# Kaufentscheidung Xonar U7 vs X-Fi HD Thx USB



## bonsai279 (27. Oktober 2014)

Hallo liebe Leute,

hoffentlich könnt ihr mir helfen nach tagelangem erfolglosem suchen, nach der besseren externen Soundlösung für mein Notebook.
Unzählige Testberichte habe ich durch, aber kann mich nicht entscheiden.

Zur Entscheidung stehen die Asus Xonar U7 und die X-FI HD Thx. ( Hatte zur 3ten Auswahl auch mal kurze Zeit die Creative Omni mit dabei, auch dort für Vorschläge offen)

ASUS Xonar U7 Externe 7.1 Soundkarte: Amazon.de: Computer & Zubehör

Creative Sound Blaster X-Fi HD Externe Soundkarte: Amazon.de: Computer & Zubehör

Zu meinem Headset habe ich ein Steelseries Siberia V2 als Klinke. ( Es wird keine Box oder sonstiges angeschlossen )

Hauptsächlich geht es mir um den Sound in Spielen ( CS Go ) 

Meine Fragen welche Software ist besser bezüglich des Optimierens der Schritte?

Welche Karte bietet das bessere Klangbild?

Lohnt sich der Scout Modus in der X-FI oder kann ich die Xonar U7 genau so gut einstellen? 

Vielleicht hat ja der ein oder andere schon eine von den Karten getestet.

Vielen Dank für eure Hilfe.


----------



## WaldemarE (27. Oktober 2014)

Bei deinem Headset bringen die Sokas nix, wenn es dir um die 5.1 Surroundsim geht kannst du dir auch die Razer Surround Software runterladen.


----------



## bonsai279 (27. Oktober 2014)

... und wieso?


es geht mir nicht um surroundsim, es geht mir darum die schritte besser zu hören und deutlicher.

Momentan ein Onboardchip aktiv, also muss doch eine der Karten besser sein, als ein Onboardchip.


----------



## WaldemarE (27. Oktober 2014)

§ Bereitgestellte Daten
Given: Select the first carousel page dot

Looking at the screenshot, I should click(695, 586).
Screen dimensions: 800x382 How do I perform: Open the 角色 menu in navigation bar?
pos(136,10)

§ Aufgaben
(1) Welches Headset nutzt bonsai279 laut dem Forenthread?
(2) Zitiere aus dem Forenthread die Stelle von „Lohnt sich der“ bis einschließlich „den Karten getestet.“.
(3) Wie lässt sich der Absatz im Forenthread, der mit „Zur Entscheidung stehen“ beginnt, als kurze Stichpunktliste wiedergeben?

§ Antworten
(1) Ein Steelseries Siberia V2 mit Klinkenanschluss.

(2)
Lohnt sich der Scout Modus in der X-FI oder kann ich die Xonar U7 genau so gut einstellen? 

Vielleicht hat ja der ein oder andere schon eine von den Karten getestet.

(3)
- Zur Wahl stehen die Asus Xonar U7 und die X-FI HD Thx.
- Kurzzeitig war als dritte Option die Creative Omni dabei.
- Auch dafür sind Vorschläge willkommen.